Word and element location records:
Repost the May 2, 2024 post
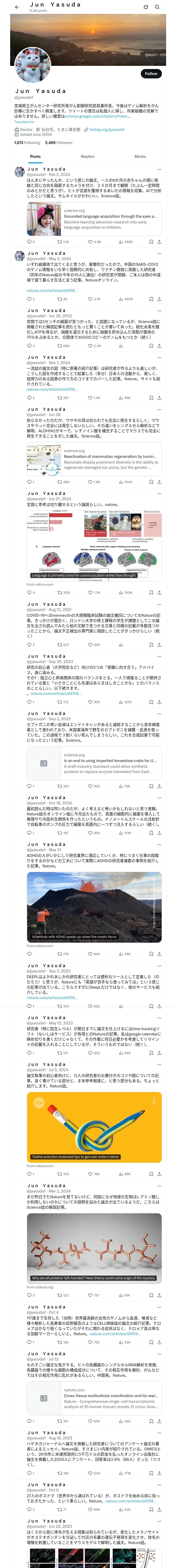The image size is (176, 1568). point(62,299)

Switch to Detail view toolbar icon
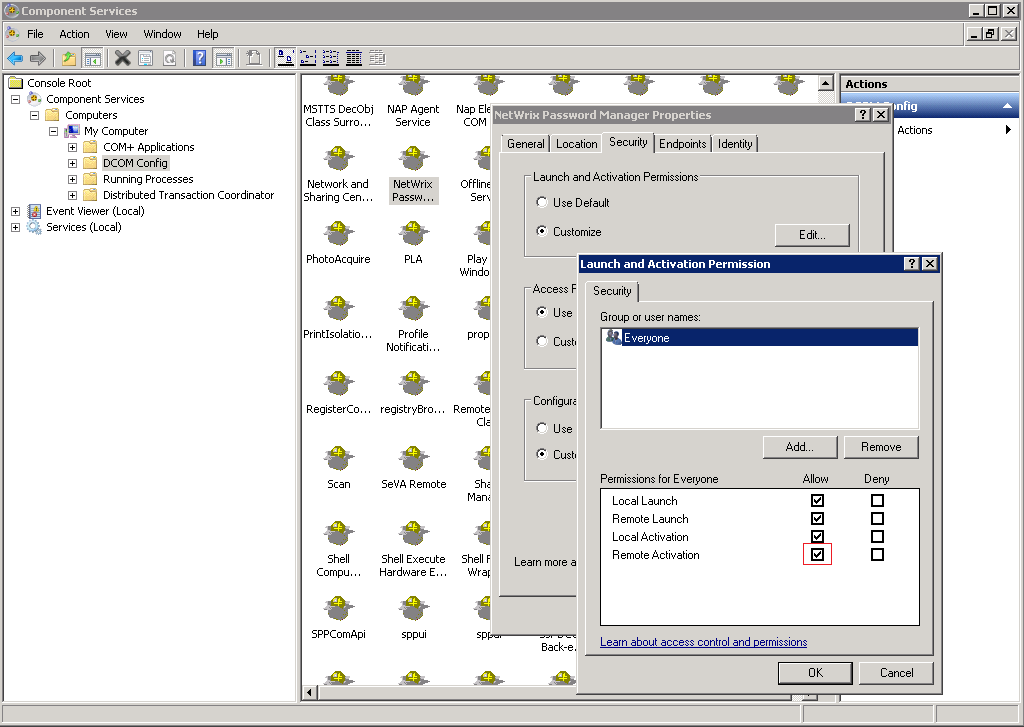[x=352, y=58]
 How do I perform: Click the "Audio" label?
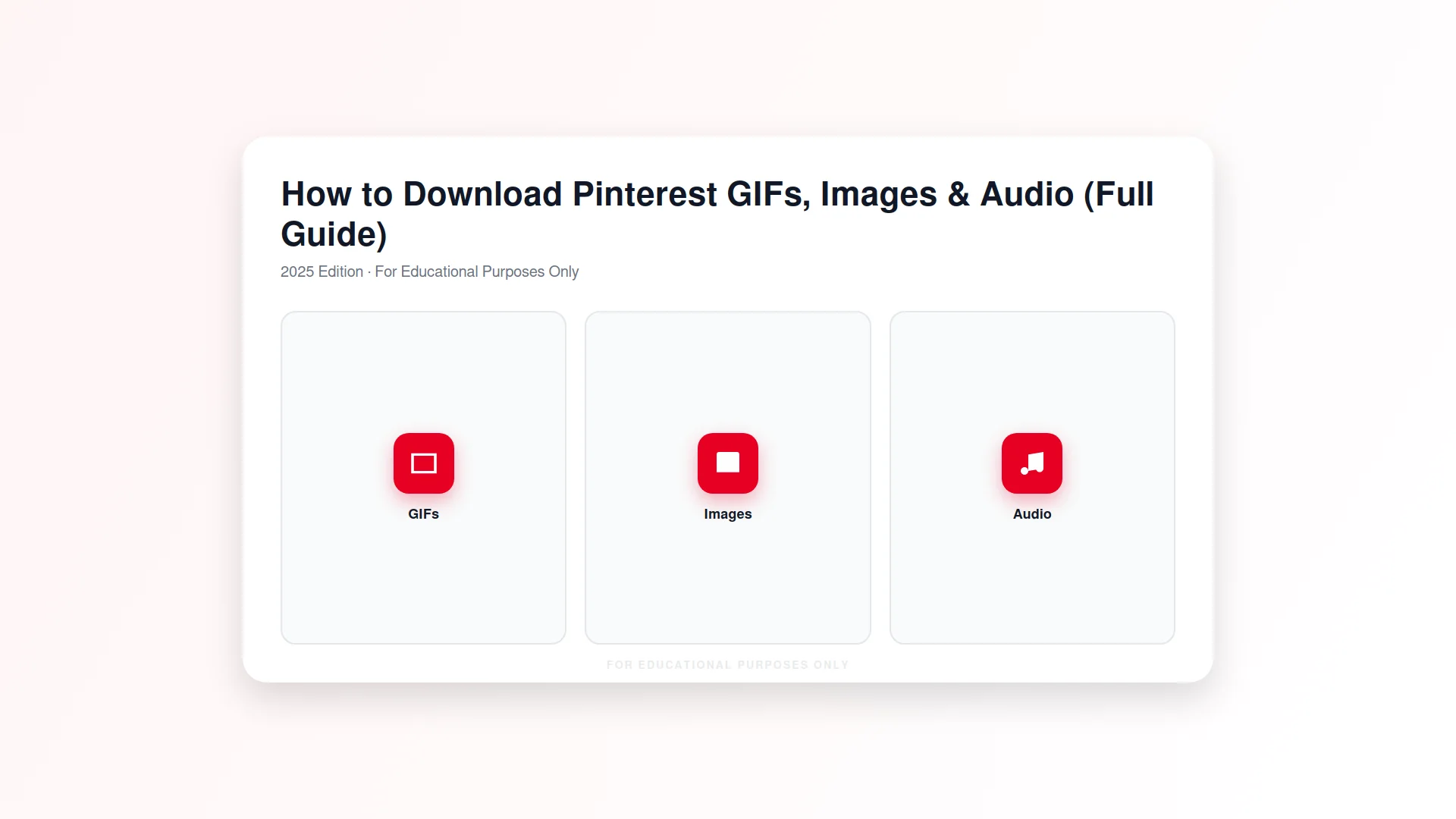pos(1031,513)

==

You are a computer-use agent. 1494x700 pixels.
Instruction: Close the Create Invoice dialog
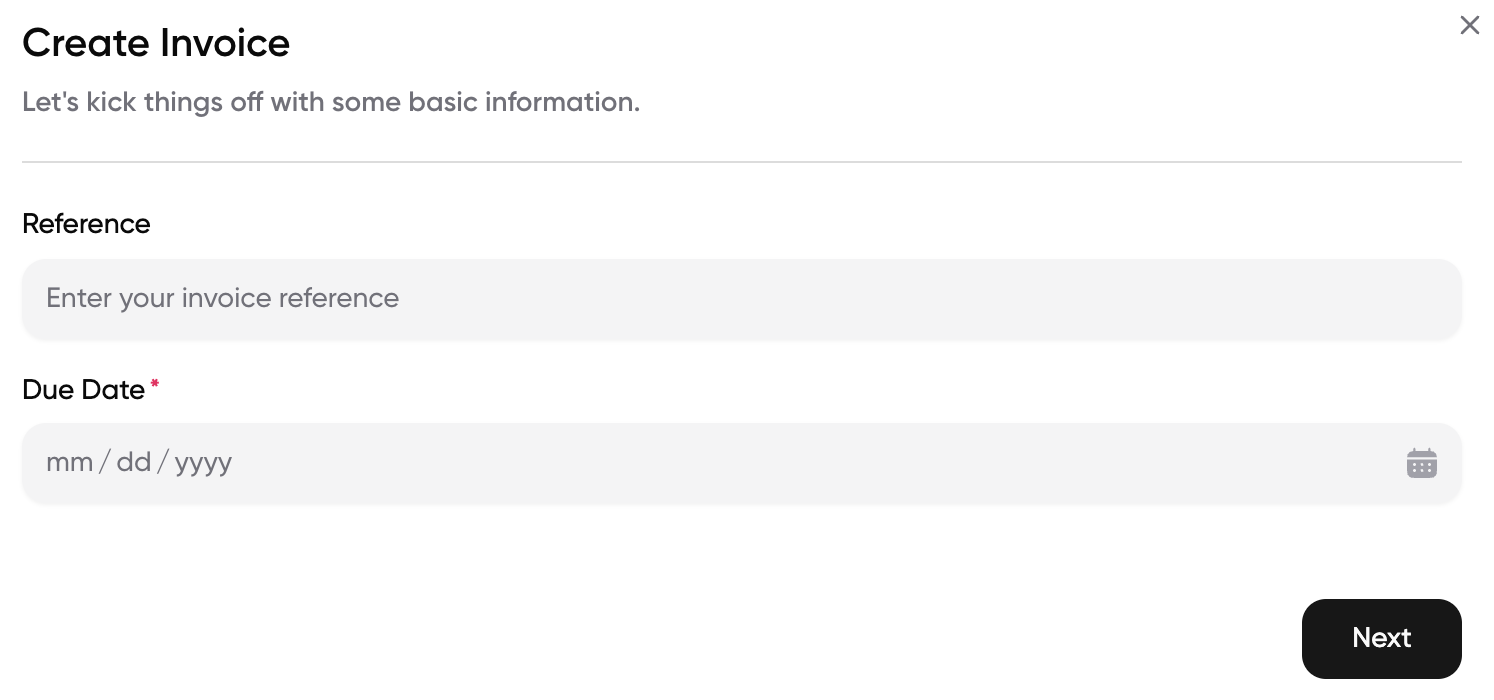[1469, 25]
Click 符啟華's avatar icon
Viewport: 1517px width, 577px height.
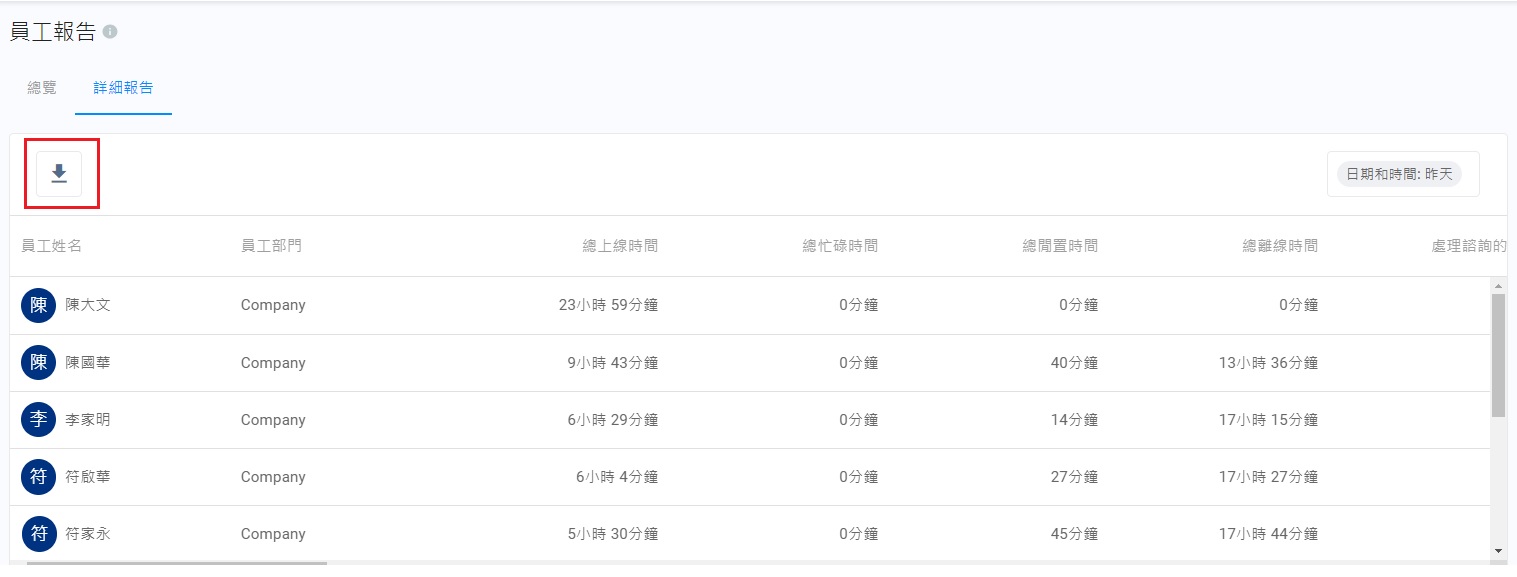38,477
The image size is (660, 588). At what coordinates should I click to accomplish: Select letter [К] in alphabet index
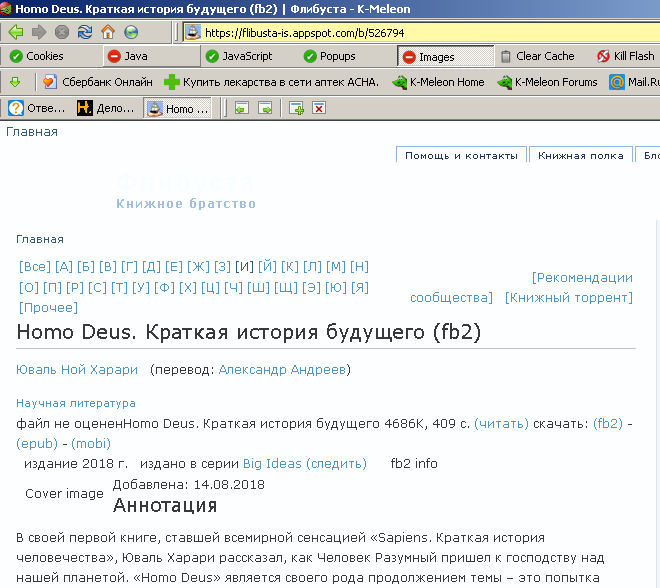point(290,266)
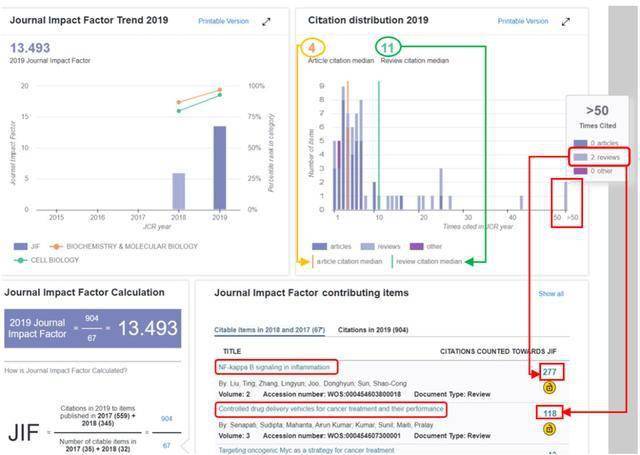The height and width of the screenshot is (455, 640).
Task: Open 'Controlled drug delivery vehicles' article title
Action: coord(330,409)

REQUIREMENT |
Can you reproduce, word for word, the lines of the records from the line with "Switch to Detail view toolbar icon" to the line with "pos(1031,513)", omitting the pictures?

EXERCISE OUTPUT |
Switch to Detail view toolbar icon
[x=352, y=58]
 How do I perform: Click the "Audio" label?
pos(1031,513)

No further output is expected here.